We also have some exceptions where we are not using background calls to update data on elastic search :
ex: In course_batch operations. we are updating in for ground calls, we are making more calls when we are enrolling participants to a batch. We have to make it follow the event based system as it is able to process a large number of data but not able to give assurance of processing because of timeouts.
Benefits :
- Very little code changes.
- Uncertainty of es update will be decreased or will be removed.
- No load will increase on any of the database servers. further it can be reduce by improving the process.

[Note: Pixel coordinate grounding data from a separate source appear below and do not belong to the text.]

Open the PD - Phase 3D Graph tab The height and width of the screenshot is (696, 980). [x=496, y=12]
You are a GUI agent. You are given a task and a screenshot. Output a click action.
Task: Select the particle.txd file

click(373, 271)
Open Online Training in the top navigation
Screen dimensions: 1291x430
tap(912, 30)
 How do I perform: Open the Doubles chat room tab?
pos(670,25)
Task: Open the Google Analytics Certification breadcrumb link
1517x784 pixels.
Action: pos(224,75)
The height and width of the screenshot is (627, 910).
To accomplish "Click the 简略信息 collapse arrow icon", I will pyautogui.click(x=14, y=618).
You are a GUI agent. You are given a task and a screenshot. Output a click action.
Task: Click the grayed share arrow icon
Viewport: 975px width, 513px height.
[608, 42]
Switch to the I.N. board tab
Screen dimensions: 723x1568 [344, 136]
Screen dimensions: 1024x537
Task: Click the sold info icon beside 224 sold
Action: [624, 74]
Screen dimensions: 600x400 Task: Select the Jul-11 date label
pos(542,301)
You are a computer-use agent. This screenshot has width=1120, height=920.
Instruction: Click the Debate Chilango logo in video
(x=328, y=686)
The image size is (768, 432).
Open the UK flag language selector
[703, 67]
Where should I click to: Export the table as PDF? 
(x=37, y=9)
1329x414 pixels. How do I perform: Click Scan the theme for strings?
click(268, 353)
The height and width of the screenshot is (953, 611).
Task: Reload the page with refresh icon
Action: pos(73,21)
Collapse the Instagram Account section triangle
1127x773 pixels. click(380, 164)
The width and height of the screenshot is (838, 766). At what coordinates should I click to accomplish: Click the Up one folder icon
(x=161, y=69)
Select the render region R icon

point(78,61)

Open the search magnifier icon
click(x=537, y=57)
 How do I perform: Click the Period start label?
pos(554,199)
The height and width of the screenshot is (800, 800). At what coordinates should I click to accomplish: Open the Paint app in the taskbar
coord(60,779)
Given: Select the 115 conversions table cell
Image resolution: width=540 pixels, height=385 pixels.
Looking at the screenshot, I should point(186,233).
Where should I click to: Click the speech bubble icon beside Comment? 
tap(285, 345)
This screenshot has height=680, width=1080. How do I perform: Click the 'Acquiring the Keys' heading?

- Decrease in cassandra read calls can be made with some further analysis.
- No complex message structure, As message structure used above other than "event generation at actor layer" approach will need message creation utility. Which will create a complex structure and while processing it , we have to change it to a target map for updating it to elastic search after consuming it.
- We have all the data available for Actor operation after processing requests. (excluding user)
Complexities:
- We will be using already available code for user update operation on elastic search , As this available code makes some cassandra calls to get data for user. (can be resolved by rewriting it in a better way)
Measure can be taken to prevent data lose while the service shutdowns:
Reason for service shutdown or restart:
- Deployment process.
- Health check service restarts it.
We can use a database raw entry to preserve request data before processing it and removing it after the request is processed successfully and event is generated.
In case of any failure before event generation we can revert back the insert operations using request data, So requestor will be able to reuse the data in next API call and successfully process it.
This can only be use full in case of actor task where we are using insert operations as we can not give guarantee for update operations.
As it will be very complex to revert back any update operation but in case of insert operation we have to remove it only from respective table.